ガン患者にQOLを!自らの罹患と大臣経験を経た問題意識と挑戦【前編】
免疫の力でがんを治す患者の会
会長
坂口 力
免疫の力でがんを治す患者の会。2016年9月医師であり元厚生労働大臣でもある坂口力が設立。大腸がんの坂口が選択した治療は患者自身の免疫の力を利用するがん免疫療法。がん免疫療法を身近な医療として患者に提供したい。坂口が目指すいつでもどこでも誰でも受けられる治療法として、その普及への取り組みとは。
宮川 衆議院総選挙にお出になったのは1972年。
坂口 そうですね。
宮川 なぜそう言った医療から政界ということでした。
坂口 これが一番難しいんですね。説明するのが。
坂口 私自身は大学へ行ってそして研究をずっと続けてということをやりたいと思っていました。そうしましたら政治の方の話が出まして、そしてみんながやれよやれよとだんだんの声が大きくなりました。正直言って断りきれない環境に立ち入ったということなんです。ある私の先輩、私が所属していた党の代表にもなった人ですけれども、その人が私に言いましたことは、坂口、君も立派な医学者かもしれないだけど君がやれる研究には限りがある。だからそれよりももっと優秀な人達にたくさん研究費を出して、その立派な人たちにより多くの仕事をしてもらう政治こそ今大事だとは思わないかと。これが殺し文句だったんです。
宮川 そうですか。
坂口 その時にですね、言われてみればその通りなんですね。
宮川 そうですね。そして大臣になられた訳なんですけれど。2001年、厚生省と労働省が一緒になって厚生労働省になった。ですから厚生労働大臣としては初代の大臣ということですよね。

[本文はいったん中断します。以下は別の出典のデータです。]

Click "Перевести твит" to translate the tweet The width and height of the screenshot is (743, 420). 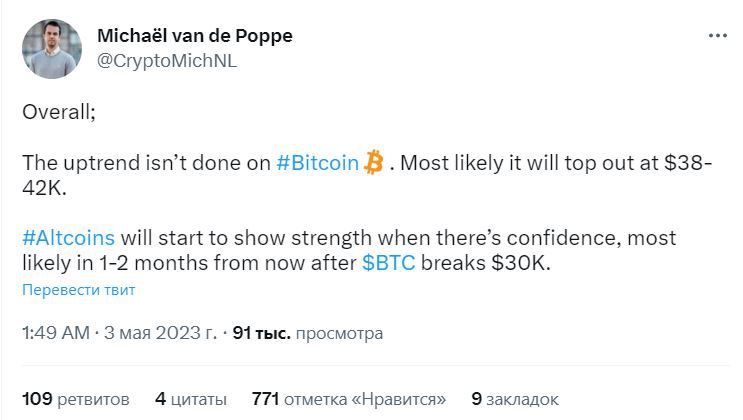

坂口 その前の年の12月にですね、森内閣の閣僚として私は入ったのですが1月の6日から厚生省と労働省が一つになりまして、そして厚生労働大臣という名を改めてもらい直した。それでその4月の25日になりましたら小泉内閣が誕生したと。もうここで降ろしてもらえるのかと思ったらお前引き続いてやれと。こういう話になった。
小泉内閣で大臣を続投となった坂口。
しかしその後厚生労働省のトップとして極めて重要な決断を迫られることになる。
坂口 それで5月の11日というのが忘れもしない熊本地裁の判決が出た日なんですね。
坂口 ハンセン病に対する。前々からこのことがあるぞということをですね私に色々と言ってくれた先輩がいた。それは官僚の中にもいました。その時にきちっと処理ができるのは君の仕事だと。医者である君ができなくて他の者はできないということを言われていたんですね。
宮川 どういうお気持ちでいらしたんですか。
坂口 私の気持ちとしては長い間隔離政策を続けてきて、もう病気が治るようになって、隔離政策が必要なくなってからもまだ隔離を続けてきた。だから諸外国に比べますとだいたい50年位遅れたんですよ。隔離政策を止めましたのは。50年というと一生じゃないですか。だからその人たちを一生苦しめた、あるいはまたそのご家族も含めて親戚縁者の方も含めて非常に苦しめた。これに対してはやはり謝罪をする以外にないというふうに心を決めて、そして各施設ですね、九州の熊本にあります裁判が起こりましたところを皮切りにして頭を下げたと。
宮川 しかしまあ本当に現在もまだハンセン病患者の皆さんから色々訴訟も続いたり完全に解決はしていませんけれども、やはりこの流れを大きく変えられたのは坂口さんだと。
坂口 いやいやそんなことも思わないですけれども。まあ一つの曲がり角を曲がったということだけは言えると。
宮川 そうですよね。
その後、坂口はBSE問題、鳥インフルエンザなど相次ぐ問題の陣頭指揮をとるも2004年厚生労働大臣を退官した。